“A man just hears what he wants to hear and disregards the rest”

(Paul Simon lyric)

The eurogroupe is desperate to tell Greeks that tomorrow’s referendum is an In/Out of the eurozone plebiscite. Bild Zeitung thinks it’s about whether Athens should declare war on Germany and gratuitously bankrupt the world. The New York Times insists it’s a vote of confidence or otherwise in Alexis Tsipras. Brussels Parliament Chief Dummkopf Bernhardt Schulz says it’s about whether Communist lunatic dictator monster Tsiprasovitch should be instantly replaced by more knowledgeable technocrats. And Yanis Varoufakis (the swine) is playing the dastardly empirical card by saying it’s about whether Syriza was right or wrong to turn down the eurogroupe terms that have now been taken off the table.

Personally, I’m increasingly of the view that if Greece votes No, Dark Lord Lucifer will arise from the sulphurous depths of his all-powerful domain beneath the ECB, and lead the locust armies to victory over those who would dare to question the hegemony of his personal hairdresser on Earth, Jeroan Dijesslebleom. I could be wrong of course, but I reserve the right to be just as swivel-eyed as the other scarey Eunatics out there.

Further soundings over the last 24 hours suggest to me that a rising number of Greeks have been severely spooked by the bank closure element. These are the folks with whom I have always had the most difficulty: those who bash Dijesslbleom and Varoufakis at the same time. In exasperation, I wind up asking them “So just WTF is it you want?”

And immediately, they rush behind the I Am Greek & Mysterious curtain, yelling “You wouldn’t understand!” I rather suspect I would actually, and my feelings were encapsulated perfectly by a threader who left this at The Slog yesterday:

benthreadYes, quite: how many ‘chattering class’ Syriza voters will stick with their government when the chips are down because the money’s run out? A €210bn question.

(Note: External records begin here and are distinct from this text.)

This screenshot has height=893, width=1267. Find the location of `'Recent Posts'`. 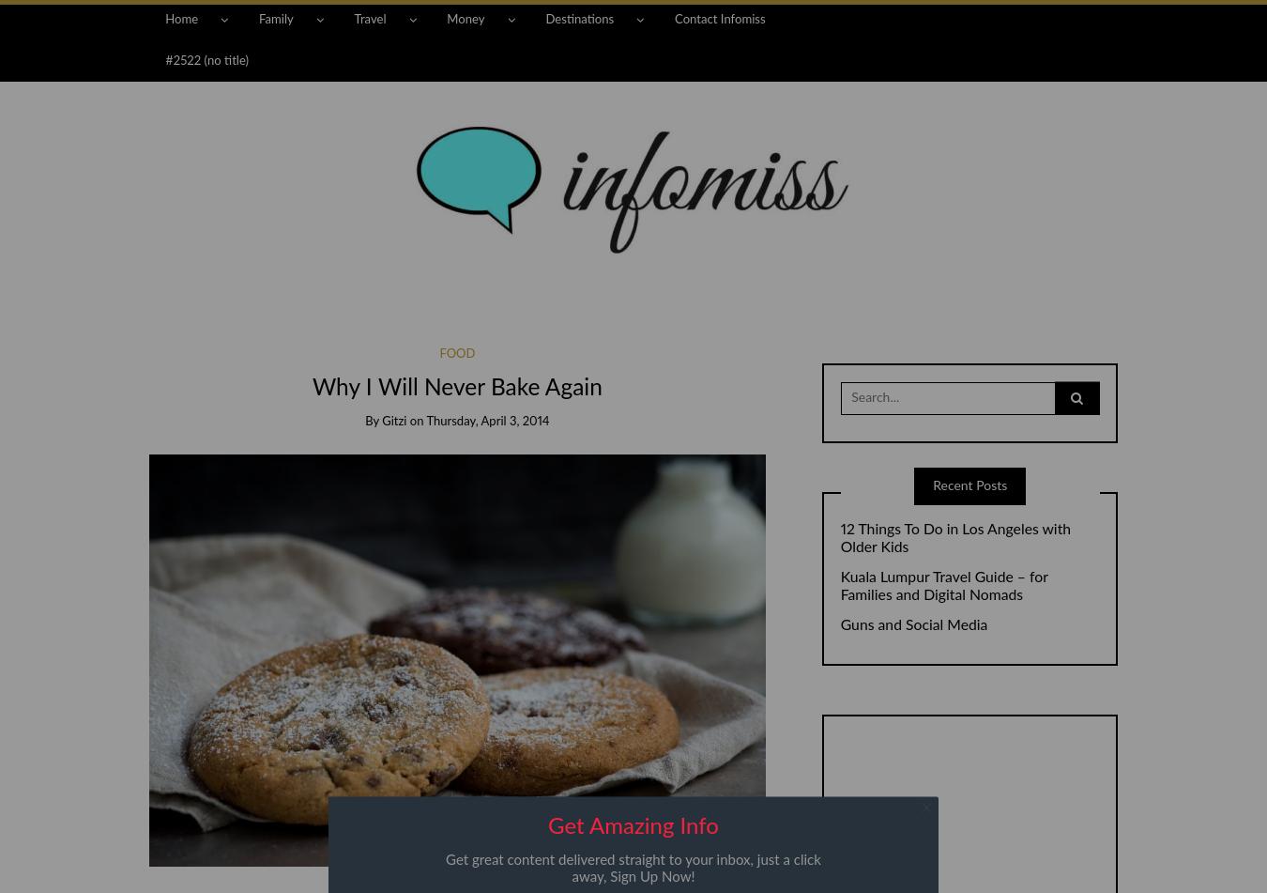

'Recent Posts' is located at coordinates (970, 483).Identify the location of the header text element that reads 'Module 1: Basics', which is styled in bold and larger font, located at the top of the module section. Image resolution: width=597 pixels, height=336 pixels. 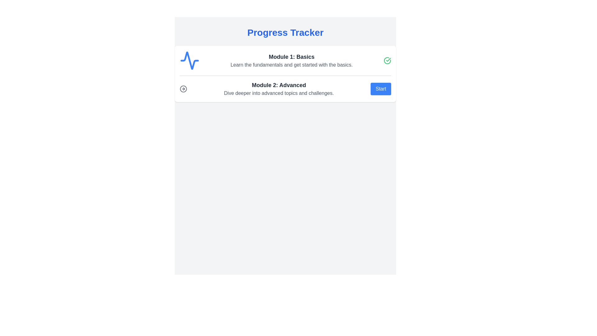
(291, 57).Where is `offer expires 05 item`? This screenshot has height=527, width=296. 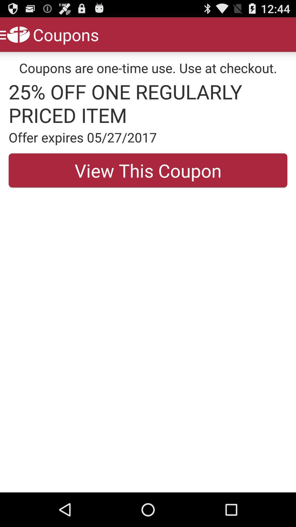
offer expires 05 item is located at coordinates (148, 137).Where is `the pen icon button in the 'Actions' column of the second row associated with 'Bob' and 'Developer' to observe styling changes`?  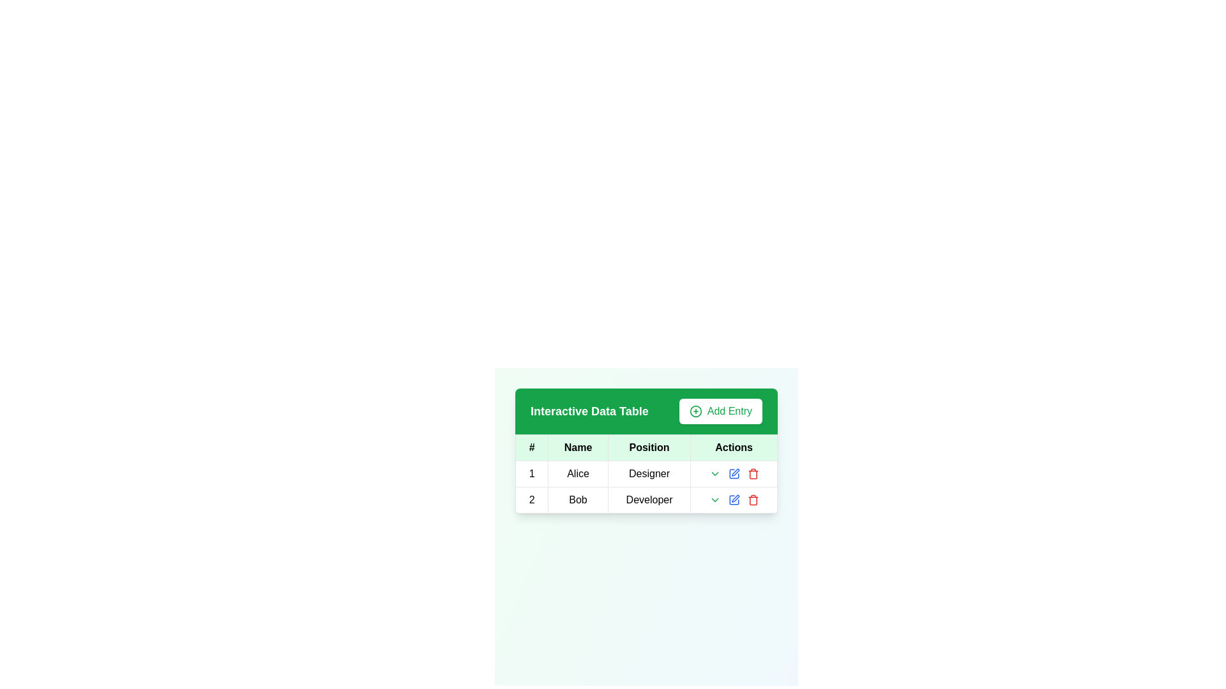 the pen icon button in the 'Actions' column of the second row associated with 'Bob' and 'Developer' to observe styling changes is located at coordinates (733, 499).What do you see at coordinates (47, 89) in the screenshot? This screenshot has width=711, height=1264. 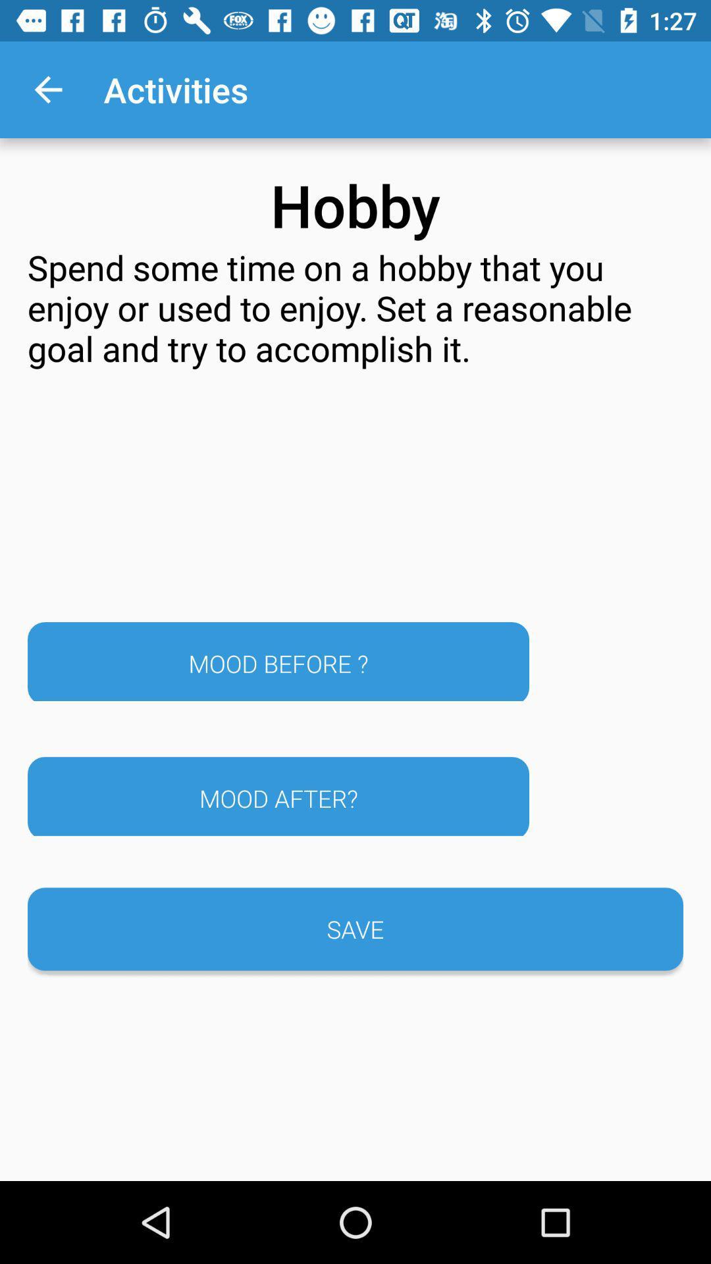 I see `app to the left of the activities item` at bounding box center [47, 89].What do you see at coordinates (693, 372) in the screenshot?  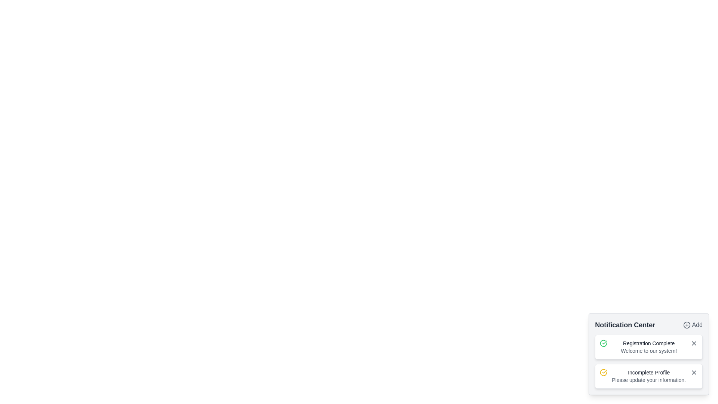 I see `the dismiss button, which is an 'X' icon in dark gray, located at the top-right corner of the 'Incomplete Profile' notification in the Notification Center` at bounding box center [693, 372].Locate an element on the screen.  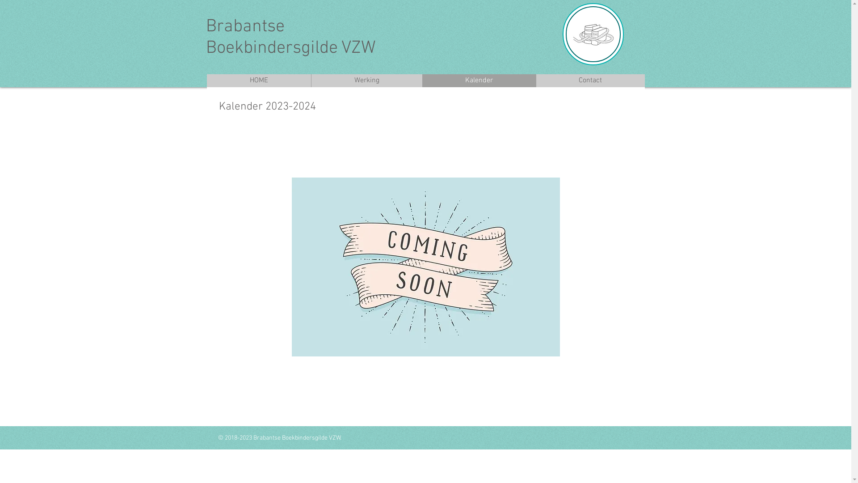
'Kalender' is located at coordinates (478, 80).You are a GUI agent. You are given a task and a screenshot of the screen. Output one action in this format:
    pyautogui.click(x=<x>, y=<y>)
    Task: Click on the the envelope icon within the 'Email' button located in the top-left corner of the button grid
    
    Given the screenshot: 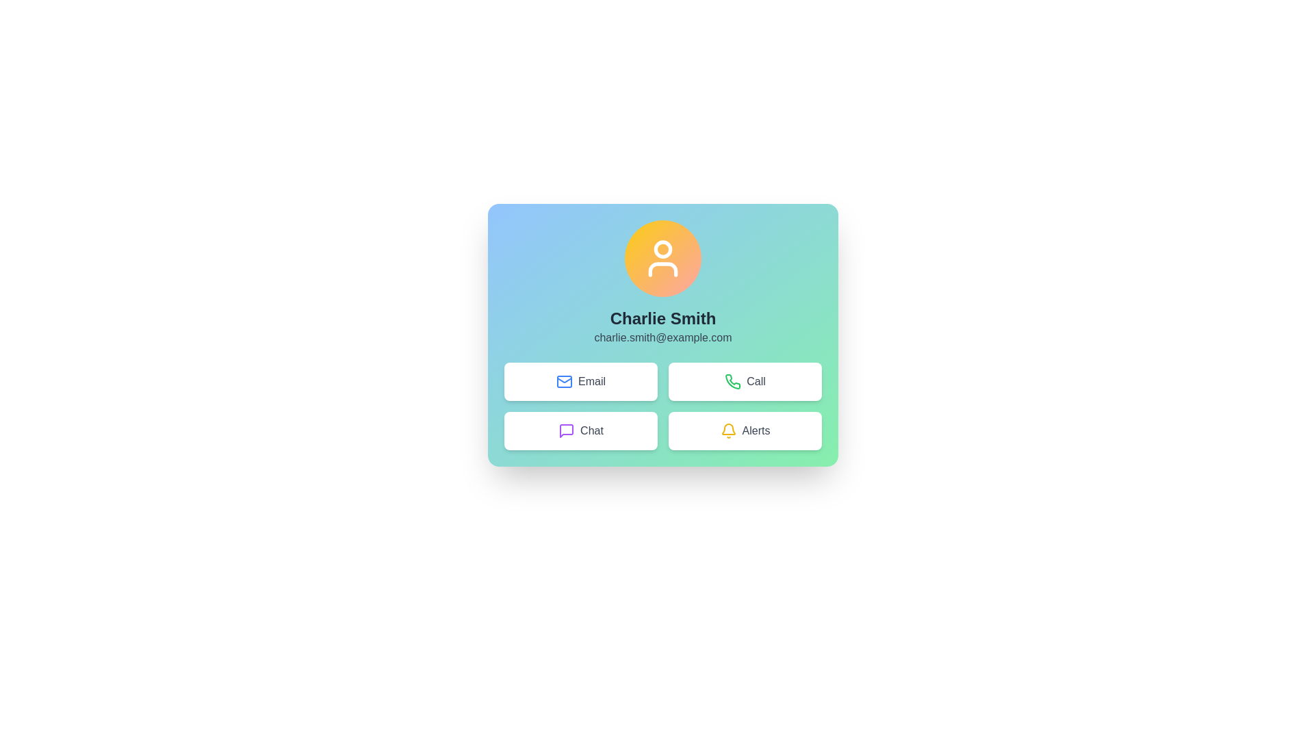 What is the action you would take?
    pyautogui.click(x=565, y=382)
    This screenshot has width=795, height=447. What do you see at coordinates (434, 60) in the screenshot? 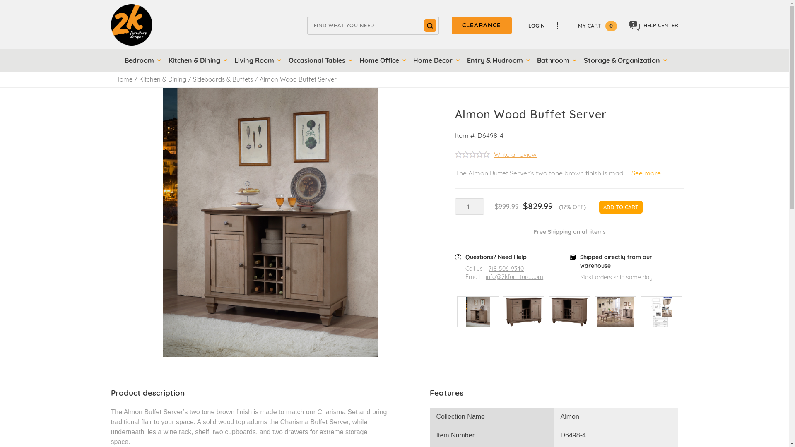
I see `'Home Decor'` at bounding box center [434, 60]. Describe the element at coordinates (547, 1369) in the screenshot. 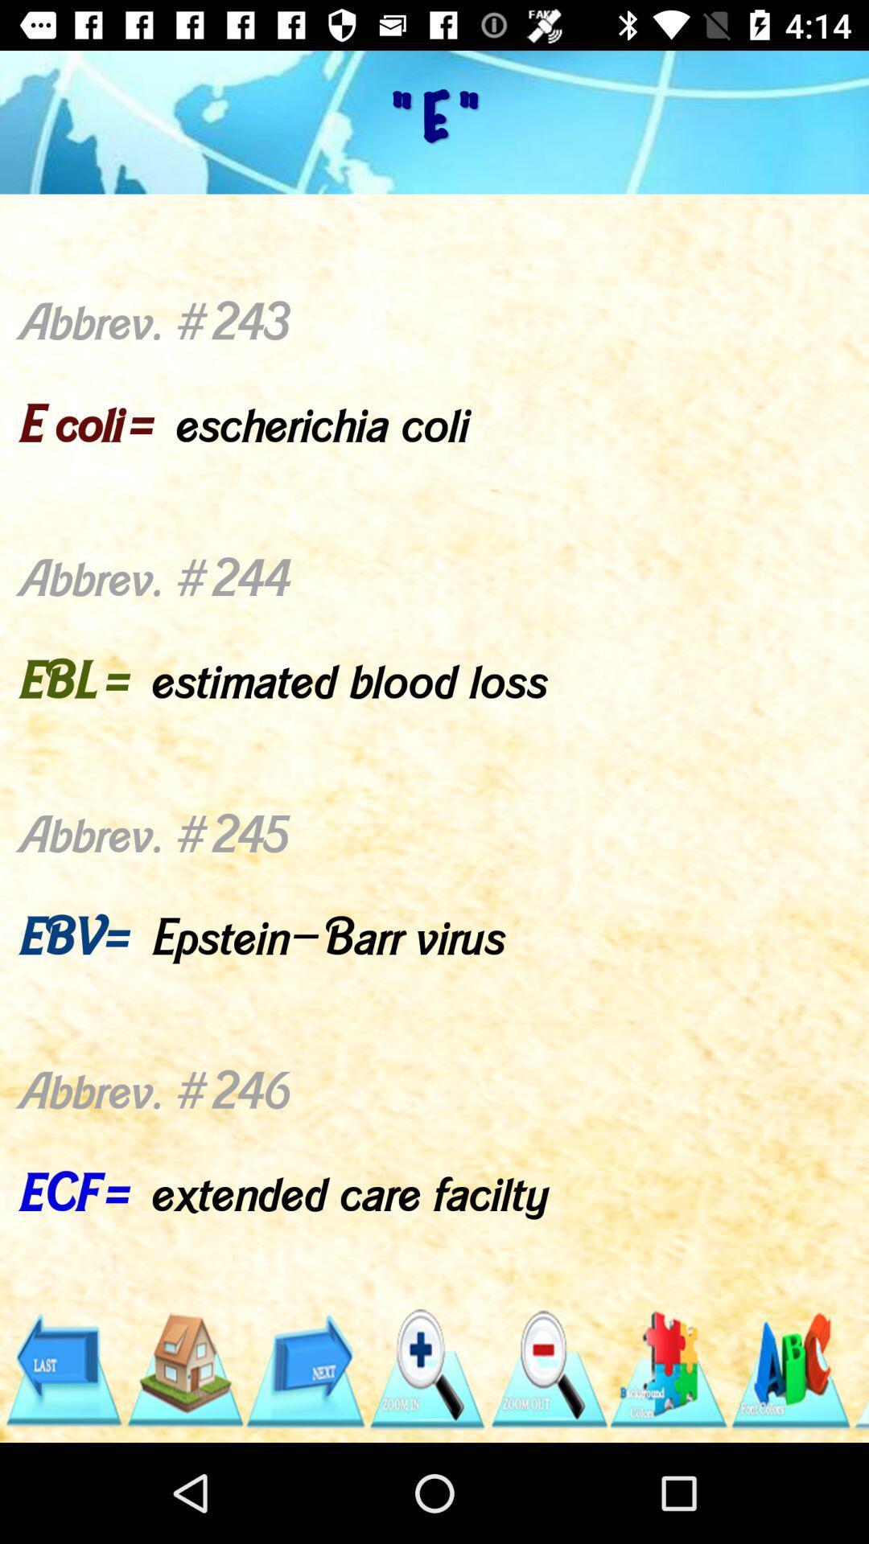

I see `zoom out` at that location.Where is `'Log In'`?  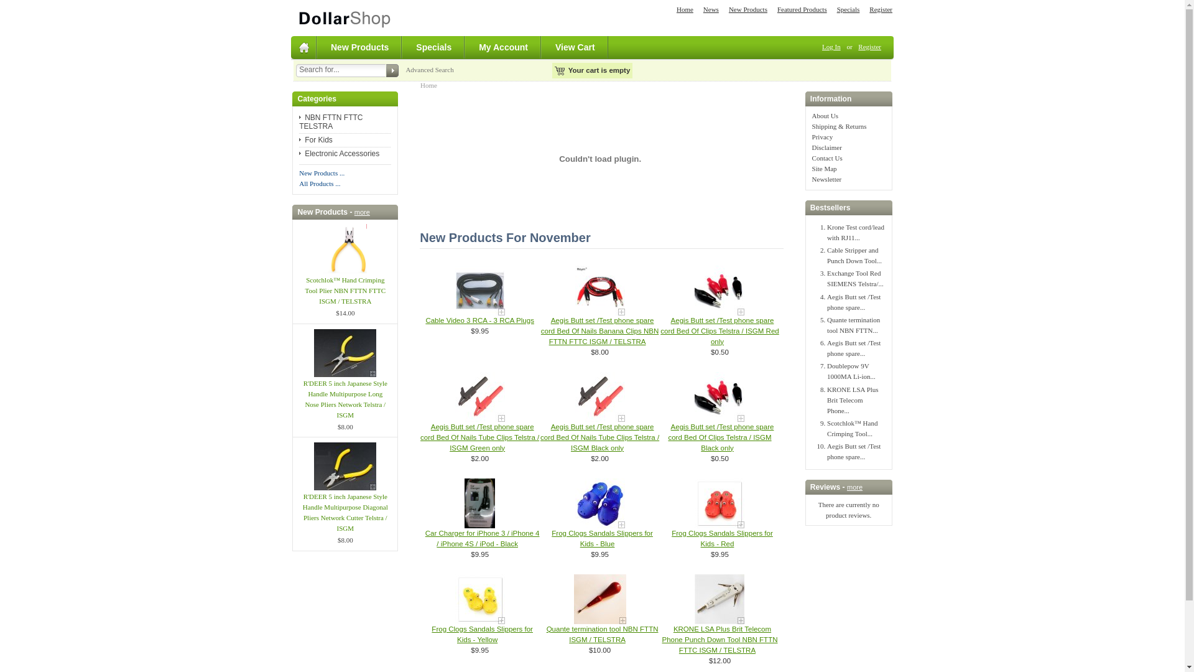 'Log In' is located at coordinates (831, 45).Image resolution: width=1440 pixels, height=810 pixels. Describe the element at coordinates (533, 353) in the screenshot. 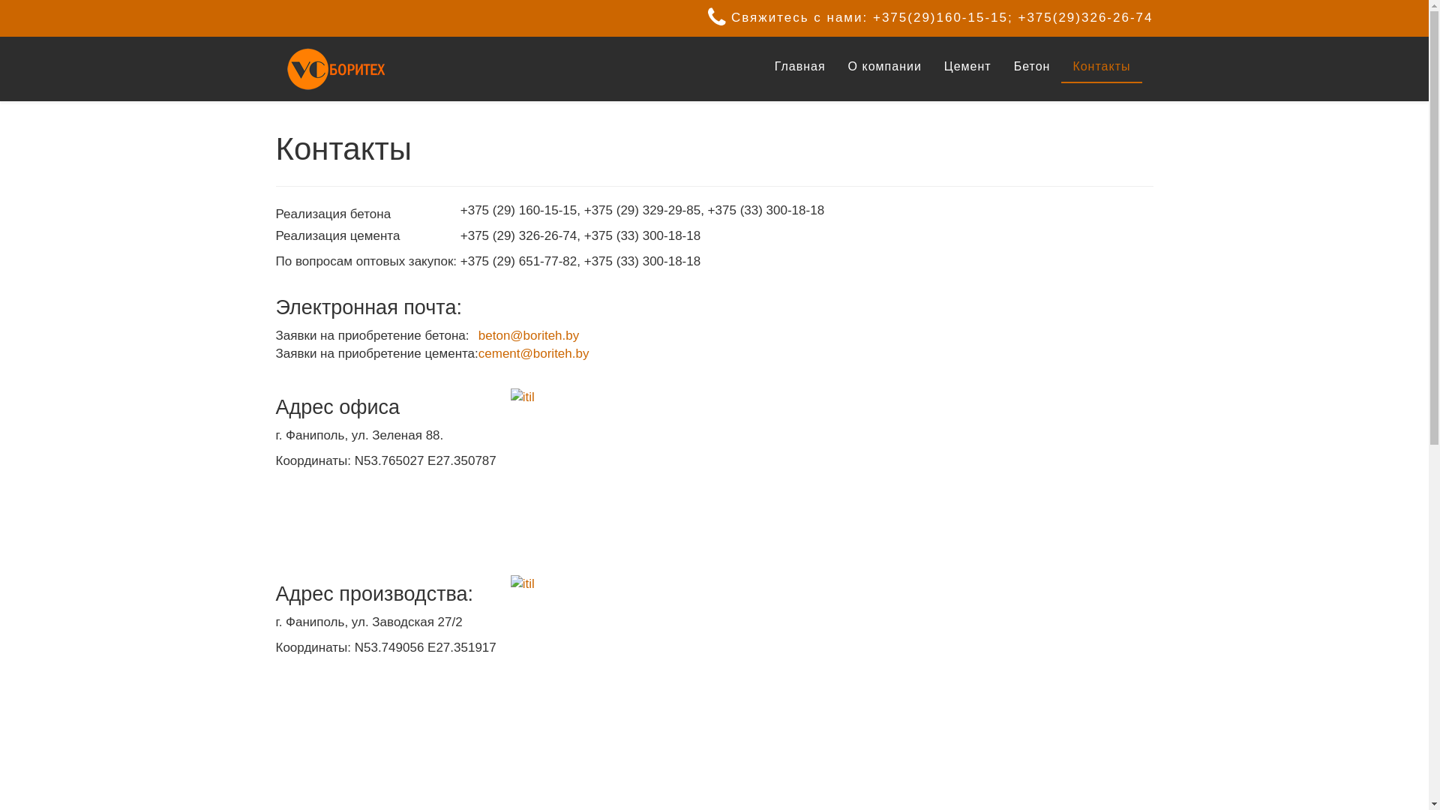

I see `'cement@boriteh.by'` at that location.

There is a huge amount at stake for the human race in this battle, but at base level it is like any other messy divorce. First there is optimistic matrimony, which later turns to acrimony after too much parsimony. There follows an insistence on the need for alimony. And finally, the lawyers benefit from each side’s penchant for sanctimony.

Or – more succinctly – as always, it’s all about the munneeee.

One of two things will emerge from tomorrow’s vote: either a misguided desire to protect personal money; or the clearly stated desire to put mutual social responsibility before greed.